ABOUT THIS TASK:
Type out the complete listing below word for word, without its pictures.

EXTRACTED DATA START

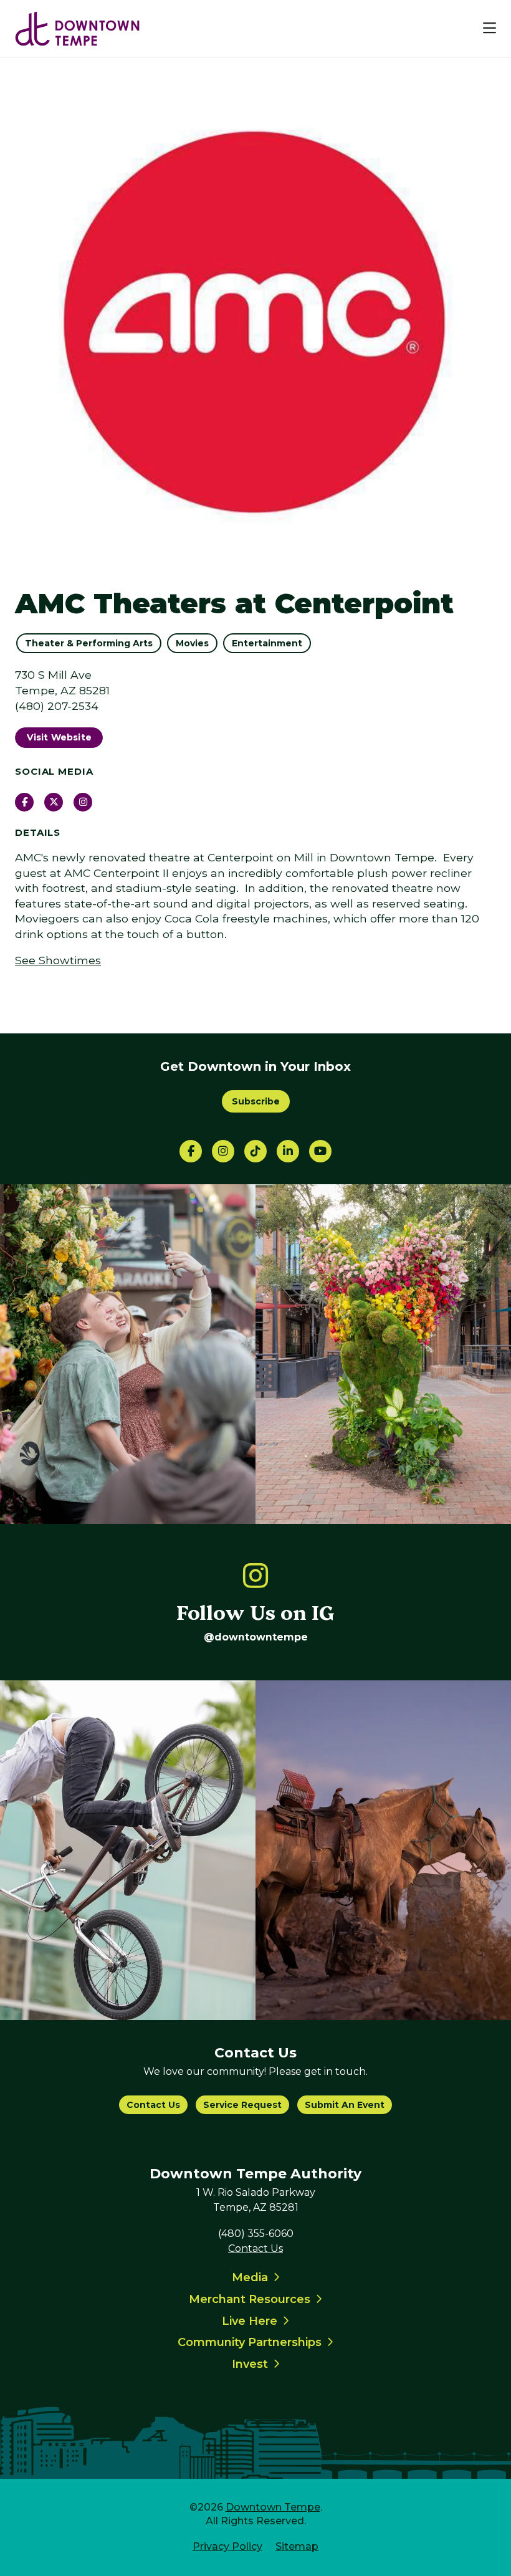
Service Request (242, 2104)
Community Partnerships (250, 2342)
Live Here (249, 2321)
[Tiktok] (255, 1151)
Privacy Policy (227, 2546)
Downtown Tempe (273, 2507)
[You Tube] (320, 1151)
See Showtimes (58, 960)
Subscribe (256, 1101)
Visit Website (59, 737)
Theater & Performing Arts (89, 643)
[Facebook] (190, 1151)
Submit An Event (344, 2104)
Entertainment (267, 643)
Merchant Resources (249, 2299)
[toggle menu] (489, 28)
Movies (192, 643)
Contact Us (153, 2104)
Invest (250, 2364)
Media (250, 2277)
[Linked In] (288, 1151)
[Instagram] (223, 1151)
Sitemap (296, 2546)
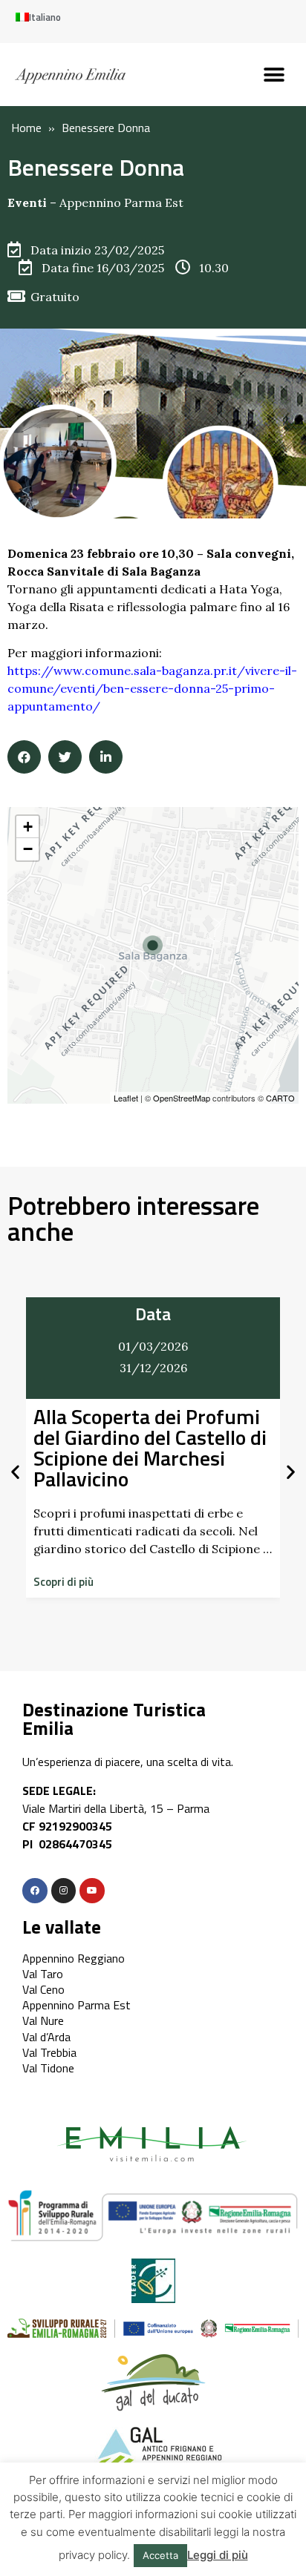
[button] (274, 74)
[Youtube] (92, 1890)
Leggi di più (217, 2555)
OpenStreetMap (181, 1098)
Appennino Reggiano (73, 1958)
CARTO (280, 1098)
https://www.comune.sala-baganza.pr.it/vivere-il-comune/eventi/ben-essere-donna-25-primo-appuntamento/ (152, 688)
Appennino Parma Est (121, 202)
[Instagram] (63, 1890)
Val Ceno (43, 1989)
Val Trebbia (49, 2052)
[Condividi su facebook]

EXTRACTED DATA END

REPLY TO THE EXERCISE:
Service Request (242, 2104)
Community Partnerships (250, 2342)
Live Here (249, 2321)
[Tiktok] (255, 1151)
Privacy Policy (227, 2546)
Downtown Tempe (273, 2507)
[You Tube] (320, 1151)
See Showtimes (58, 960)
Subscribe (256, 1101)
Visit Website (59, 737)
Theater & Performing Arts (89, 643)
[Facebook] (190, 1151)
Submit An Event (344, 2104)
Entertainment (267, 643)
Merchant Resources (249, 2299)
[toggle menu] (489, 28)
Movies (192, 643)
Contact Us (153, 2104)
Invest (250, 2364)
Media (250, 2277)
[Linked In] (288, 1151)
[Instagram] (223, 1151)
Sitemap (296, 2546)
[button] (274, 74)
[Youtube] (92, 1890)
Leggi di più (217, 2555)
OpenStreetMap (181, 1098)
Appennino Reggiano (73, 1958)
CARTO (280, 1098)
https://www.comune.sala-baganza.pr.it/vivere-il-comune/eventi/ben-essere-donna-25-primo-appuntamento/ (152, 688)
Appennino Parma Est (121, 202)
[Instagram] (63, 1890)
Val Ceno (43, 1989)
Val Trebbia (49, 2052)
[Condividi su facebook]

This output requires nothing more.